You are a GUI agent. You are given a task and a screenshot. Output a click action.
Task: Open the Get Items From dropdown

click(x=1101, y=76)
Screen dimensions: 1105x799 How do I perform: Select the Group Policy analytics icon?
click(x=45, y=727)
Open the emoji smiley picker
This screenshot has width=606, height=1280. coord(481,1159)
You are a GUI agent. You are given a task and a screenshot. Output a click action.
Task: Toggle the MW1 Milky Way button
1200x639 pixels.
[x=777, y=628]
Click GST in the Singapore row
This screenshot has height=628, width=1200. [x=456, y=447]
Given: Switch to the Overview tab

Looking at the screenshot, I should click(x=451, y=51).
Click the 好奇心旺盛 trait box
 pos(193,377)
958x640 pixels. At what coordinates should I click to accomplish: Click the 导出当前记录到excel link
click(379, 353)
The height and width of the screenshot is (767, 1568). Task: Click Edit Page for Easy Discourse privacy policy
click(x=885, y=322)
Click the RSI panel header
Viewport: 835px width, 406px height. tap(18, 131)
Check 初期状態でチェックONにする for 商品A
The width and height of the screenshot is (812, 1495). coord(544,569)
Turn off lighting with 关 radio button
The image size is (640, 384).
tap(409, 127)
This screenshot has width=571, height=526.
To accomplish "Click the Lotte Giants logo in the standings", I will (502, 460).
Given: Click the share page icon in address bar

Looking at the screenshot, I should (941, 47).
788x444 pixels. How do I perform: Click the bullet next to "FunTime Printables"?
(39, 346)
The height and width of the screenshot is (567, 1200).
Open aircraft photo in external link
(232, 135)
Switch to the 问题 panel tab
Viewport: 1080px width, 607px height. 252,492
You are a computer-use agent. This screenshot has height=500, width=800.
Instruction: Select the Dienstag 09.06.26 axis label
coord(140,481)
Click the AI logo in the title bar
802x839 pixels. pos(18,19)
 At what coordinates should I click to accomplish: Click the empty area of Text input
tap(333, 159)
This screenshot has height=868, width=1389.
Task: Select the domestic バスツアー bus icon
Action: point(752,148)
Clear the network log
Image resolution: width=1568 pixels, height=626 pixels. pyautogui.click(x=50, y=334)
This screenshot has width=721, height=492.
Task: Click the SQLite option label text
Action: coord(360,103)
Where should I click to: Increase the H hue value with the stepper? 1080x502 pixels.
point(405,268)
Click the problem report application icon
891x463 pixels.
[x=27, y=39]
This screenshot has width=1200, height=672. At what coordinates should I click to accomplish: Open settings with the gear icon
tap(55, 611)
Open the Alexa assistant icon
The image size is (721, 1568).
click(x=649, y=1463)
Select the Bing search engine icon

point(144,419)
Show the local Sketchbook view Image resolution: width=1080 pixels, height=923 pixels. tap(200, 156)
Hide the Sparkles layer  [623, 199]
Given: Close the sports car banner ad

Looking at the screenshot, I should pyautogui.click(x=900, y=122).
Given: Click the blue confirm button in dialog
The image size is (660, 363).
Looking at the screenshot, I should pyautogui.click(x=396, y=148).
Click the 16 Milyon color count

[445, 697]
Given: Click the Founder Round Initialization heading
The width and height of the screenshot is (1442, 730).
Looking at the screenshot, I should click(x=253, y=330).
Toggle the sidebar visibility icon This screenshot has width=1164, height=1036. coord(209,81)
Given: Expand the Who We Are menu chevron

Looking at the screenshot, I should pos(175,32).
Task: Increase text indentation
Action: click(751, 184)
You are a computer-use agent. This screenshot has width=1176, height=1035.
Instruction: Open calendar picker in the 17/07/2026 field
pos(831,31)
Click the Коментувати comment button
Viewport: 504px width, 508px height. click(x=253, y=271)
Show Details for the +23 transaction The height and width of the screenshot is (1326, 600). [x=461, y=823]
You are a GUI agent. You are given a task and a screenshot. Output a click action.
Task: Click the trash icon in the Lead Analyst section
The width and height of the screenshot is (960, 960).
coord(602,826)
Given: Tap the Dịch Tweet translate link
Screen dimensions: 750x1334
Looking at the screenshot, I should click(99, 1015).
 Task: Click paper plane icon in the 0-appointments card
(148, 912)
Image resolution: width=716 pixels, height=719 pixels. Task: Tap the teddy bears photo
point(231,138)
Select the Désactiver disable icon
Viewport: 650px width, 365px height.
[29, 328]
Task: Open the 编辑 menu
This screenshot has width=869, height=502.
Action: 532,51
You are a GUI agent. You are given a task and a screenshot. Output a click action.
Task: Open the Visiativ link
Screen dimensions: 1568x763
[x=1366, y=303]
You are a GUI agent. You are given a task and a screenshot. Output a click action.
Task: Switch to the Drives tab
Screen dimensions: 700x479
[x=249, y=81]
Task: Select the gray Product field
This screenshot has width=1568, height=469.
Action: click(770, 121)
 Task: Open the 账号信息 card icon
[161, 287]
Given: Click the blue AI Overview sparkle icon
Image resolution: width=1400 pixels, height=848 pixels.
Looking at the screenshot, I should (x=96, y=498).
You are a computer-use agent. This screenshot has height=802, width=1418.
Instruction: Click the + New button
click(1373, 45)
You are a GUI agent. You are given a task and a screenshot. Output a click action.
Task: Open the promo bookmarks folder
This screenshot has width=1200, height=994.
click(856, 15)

- - - - -

> _What the task asks_
Which of the lines above contain "computer"? Return them all.

> _Exercise solution_
You are a computer-use agent. This screenshot has height=500, width=800.
You are a computer-use agent. This screenshot has width=1176, height=1035.
You are a computer-use agent. This screenshot has height=802, width=1418.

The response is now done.